» Your objective
In the records below, the line with "Screen dimensions: 1095x677" opens the range and the line with "Open the three-dot" closes it; print that range exactly and nothing else.

» Data
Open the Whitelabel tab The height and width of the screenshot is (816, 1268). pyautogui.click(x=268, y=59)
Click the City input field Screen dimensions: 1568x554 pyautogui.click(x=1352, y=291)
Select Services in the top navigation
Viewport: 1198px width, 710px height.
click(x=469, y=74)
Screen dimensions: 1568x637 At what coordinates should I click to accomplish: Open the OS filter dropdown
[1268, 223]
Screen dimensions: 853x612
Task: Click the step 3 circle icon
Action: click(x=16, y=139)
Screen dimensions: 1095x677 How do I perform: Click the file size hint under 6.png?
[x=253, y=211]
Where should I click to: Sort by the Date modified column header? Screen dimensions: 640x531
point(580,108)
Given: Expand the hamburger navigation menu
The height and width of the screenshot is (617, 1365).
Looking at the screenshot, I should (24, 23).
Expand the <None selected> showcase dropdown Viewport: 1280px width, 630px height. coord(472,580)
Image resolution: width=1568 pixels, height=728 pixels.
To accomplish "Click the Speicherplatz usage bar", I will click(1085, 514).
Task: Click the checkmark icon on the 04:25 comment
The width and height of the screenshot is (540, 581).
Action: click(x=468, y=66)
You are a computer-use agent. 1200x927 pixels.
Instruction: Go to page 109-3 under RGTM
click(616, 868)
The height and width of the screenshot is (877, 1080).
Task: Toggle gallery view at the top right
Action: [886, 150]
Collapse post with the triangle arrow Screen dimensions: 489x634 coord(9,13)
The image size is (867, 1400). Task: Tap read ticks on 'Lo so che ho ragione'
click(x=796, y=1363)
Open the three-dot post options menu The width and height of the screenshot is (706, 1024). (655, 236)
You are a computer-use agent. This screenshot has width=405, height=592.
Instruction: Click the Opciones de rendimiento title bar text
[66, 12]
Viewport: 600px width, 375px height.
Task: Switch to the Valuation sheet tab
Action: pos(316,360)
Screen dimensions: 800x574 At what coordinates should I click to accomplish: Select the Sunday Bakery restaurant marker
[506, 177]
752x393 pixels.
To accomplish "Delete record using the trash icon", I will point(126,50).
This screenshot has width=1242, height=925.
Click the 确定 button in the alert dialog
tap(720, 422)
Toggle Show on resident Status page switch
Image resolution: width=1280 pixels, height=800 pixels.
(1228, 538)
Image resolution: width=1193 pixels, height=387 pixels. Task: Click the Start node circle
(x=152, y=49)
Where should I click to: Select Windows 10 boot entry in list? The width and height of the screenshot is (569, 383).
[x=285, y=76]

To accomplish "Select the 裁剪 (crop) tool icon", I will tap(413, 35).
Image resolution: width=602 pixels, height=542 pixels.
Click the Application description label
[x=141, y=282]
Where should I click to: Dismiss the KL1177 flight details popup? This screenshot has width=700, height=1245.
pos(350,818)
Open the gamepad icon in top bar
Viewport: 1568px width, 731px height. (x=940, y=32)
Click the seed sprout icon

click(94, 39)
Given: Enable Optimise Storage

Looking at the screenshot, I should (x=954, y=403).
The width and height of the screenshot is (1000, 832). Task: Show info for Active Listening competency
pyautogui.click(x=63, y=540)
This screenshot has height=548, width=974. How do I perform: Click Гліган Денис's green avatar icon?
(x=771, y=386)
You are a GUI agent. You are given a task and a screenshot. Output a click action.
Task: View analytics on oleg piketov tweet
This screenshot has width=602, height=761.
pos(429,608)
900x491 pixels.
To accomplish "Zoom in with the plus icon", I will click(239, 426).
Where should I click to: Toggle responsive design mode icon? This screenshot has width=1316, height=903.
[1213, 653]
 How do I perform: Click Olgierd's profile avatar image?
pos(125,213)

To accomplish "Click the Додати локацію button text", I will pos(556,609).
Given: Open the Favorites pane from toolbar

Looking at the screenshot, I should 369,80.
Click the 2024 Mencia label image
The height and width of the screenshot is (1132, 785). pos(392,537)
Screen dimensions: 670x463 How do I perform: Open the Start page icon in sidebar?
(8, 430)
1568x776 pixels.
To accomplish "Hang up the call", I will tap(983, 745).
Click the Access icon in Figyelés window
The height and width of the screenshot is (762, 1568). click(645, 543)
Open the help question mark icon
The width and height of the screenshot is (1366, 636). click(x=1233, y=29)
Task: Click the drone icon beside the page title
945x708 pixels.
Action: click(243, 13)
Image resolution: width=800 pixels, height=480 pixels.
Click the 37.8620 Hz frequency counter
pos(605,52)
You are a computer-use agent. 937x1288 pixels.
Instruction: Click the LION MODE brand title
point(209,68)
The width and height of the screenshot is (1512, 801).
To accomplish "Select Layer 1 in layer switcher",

» Finished exercise
Screen dimensions: 1095x677 How do I perform: Click the file size hint under 6.png?
[x=253, y=211]
Where should I click to: Sort by the Date modified column header? Screen dimensions: 640x531
point(580,108)
Given: Expand the hamburger navigation menu
The height and width of the screenshot is (617, 1365).
Looking at the screenshot, I should (24, 23).
Expand the <None selected> showcase dropdown Viewport: 1280px width, 630px height. coord(472,580)
Image resolution: width=1568 pixels, height=728 pixels.
To accomplish "Click the Speicherplatz usage bar", I will click(1085, 514).
Task: Click the checkmark icon on the 04:25 comment
The width and height of the screenshot is (540, 581).
Action: click(x=468, y=66)
You are a computer-use agent. 1200x927 pixels.
Instruction: Go to page 109-3 under RGTM
click(616, 868)
The height and width of the screenshot is (877, 1080).
Task: Toggle gallery view at the top right
Action: [886, 150]
Collapse post with the triangle arrow Screen dimensions: 489x634 coord(9,13)
The image size is (867, 1400). Task: Tap read ticks on 'Lo so che ho ragione'
click(x=796, y=1363)
Open the three-dot post options menu The width and height of the screenshot is (706, 1024). (655, 236)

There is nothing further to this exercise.